| GIVEN PROBLEM |
Reproduce the lines below word for word, omitting the pictures.
============
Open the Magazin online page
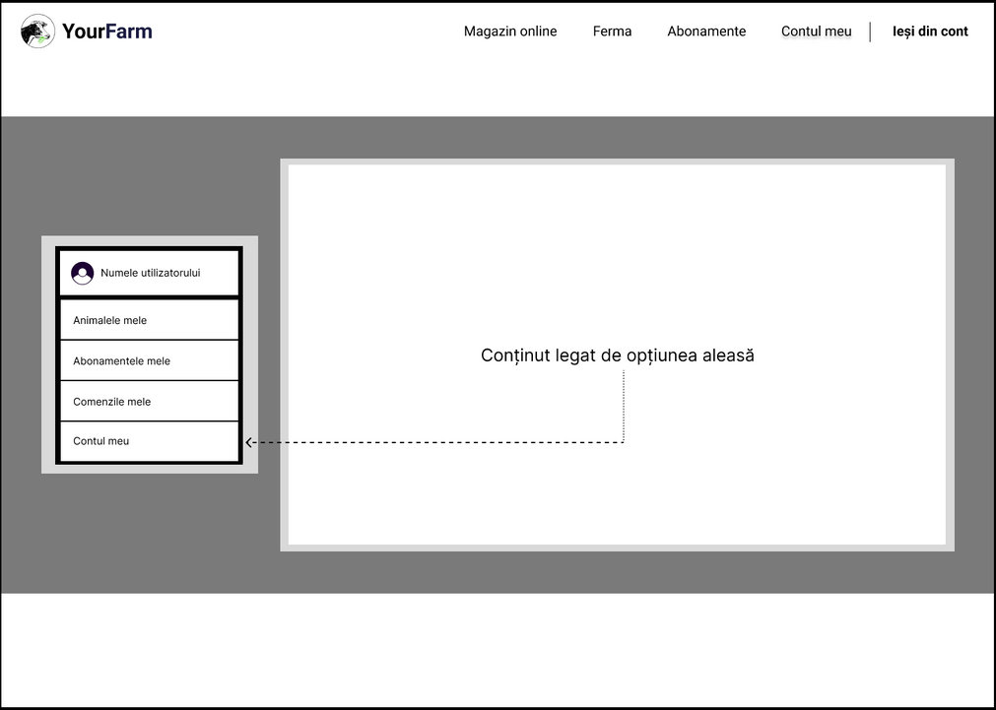This screenshot has height=710, width=996. 510,32
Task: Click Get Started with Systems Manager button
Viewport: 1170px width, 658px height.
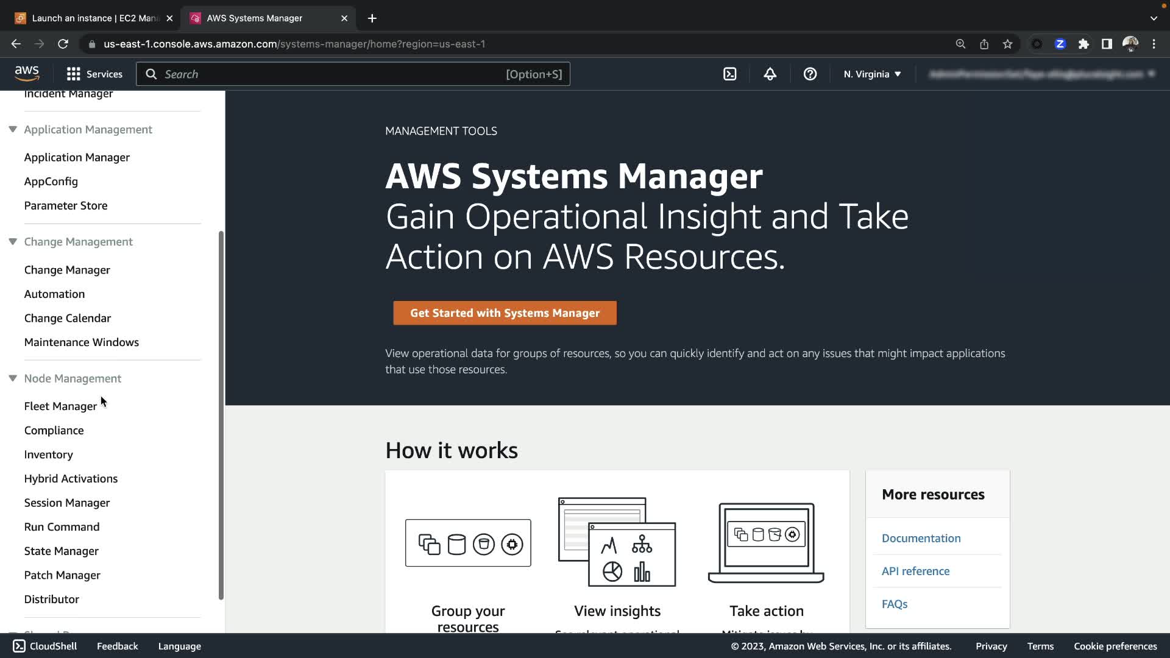Action: click(505, 313)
============
| FINAL RESULT |
Open the Magazin online page
This screenshot has height=710, width=996. 510,32
Task: Click Get Started with Systems Manager button
Viewport: 1170px width, 658px height.
Action: click(505, 313)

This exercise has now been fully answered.